— WORK REQUEST —
A verbatim restatement of the data, free of pictures, is what you should output.

═════ GIVEN DATA

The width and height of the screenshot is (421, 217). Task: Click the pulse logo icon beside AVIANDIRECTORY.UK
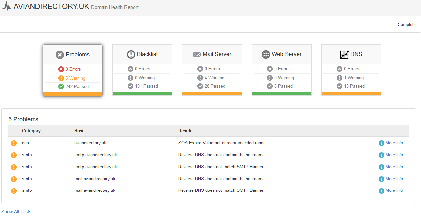click(x=6, y=6)
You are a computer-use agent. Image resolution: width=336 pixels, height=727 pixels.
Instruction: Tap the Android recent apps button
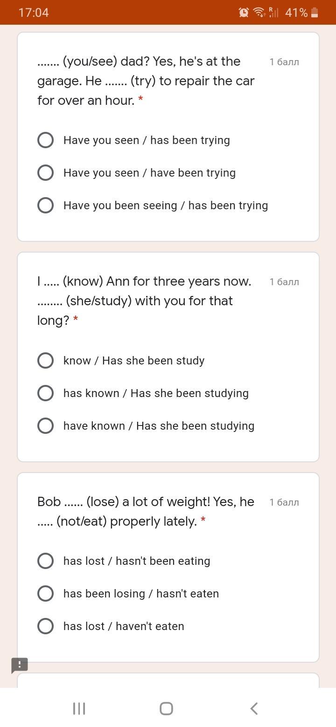pyautogui.click(x=79, y=709)
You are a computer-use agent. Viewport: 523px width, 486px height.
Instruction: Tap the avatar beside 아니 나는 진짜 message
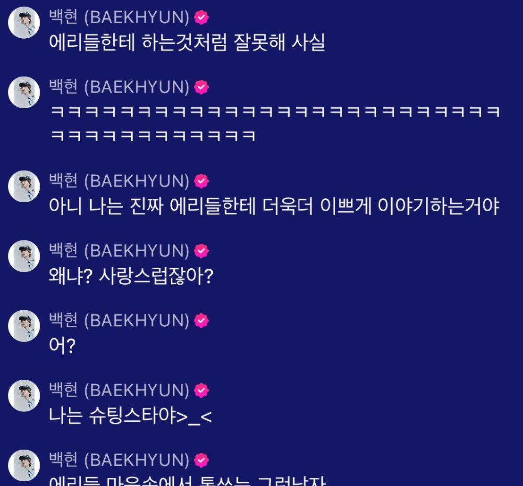(x=24, y=186)
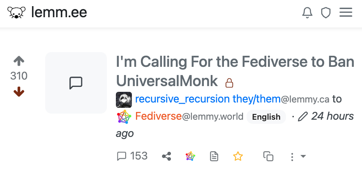
Task: Click the lemm.ee mouse logo
Action: click(x=16, y=12)
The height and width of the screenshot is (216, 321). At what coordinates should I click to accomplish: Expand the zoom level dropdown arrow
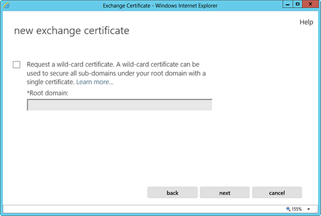(x=309, y=209)
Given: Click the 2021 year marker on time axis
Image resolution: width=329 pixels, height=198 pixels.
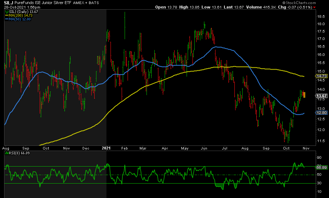Looking at the screenshot, I should pos(107,148).
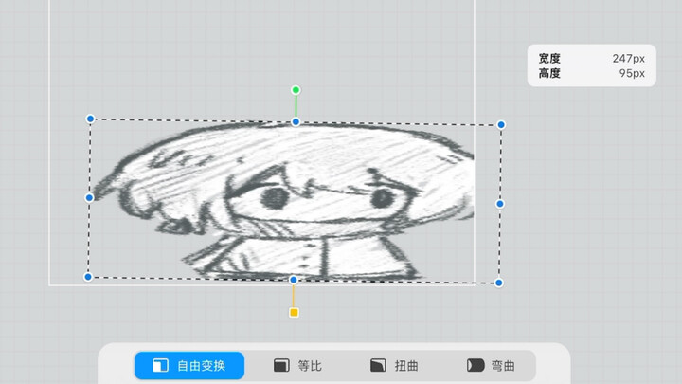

══════════

— EXERCISE ANSWER —
The width and height of the screenshot is (421, 217). Task: Click the pulse logo icon beside AVIANDIRECTORY.UK
click(x=6, y=6)
You are a computer-use agent. Image resolution: width=336 pixels, height=727 pixels.
Instruction: Tap the Android recent apps button
pyautogui.click(x=79, y=709)
You are a computer-use agent. Viewport: 523px width, 486px height.
Instruction: Tap the avatar beside 아니 나는 진짜 message
(x=24, y=186)
Task: Click the lemm.ee mouse logo
Action: click(x=16, y=12)
The height and width of the screenshot is (216, 321). At what coordinates should I click to accomplish: Expand the zoom level dropdown arrow
(x=309, y=209)
Given: Click the 2021 year marker on time axis
Image resolution: width=329 pixels, height=198 pixels.
Looking at the screenshot, I should pos(107,148).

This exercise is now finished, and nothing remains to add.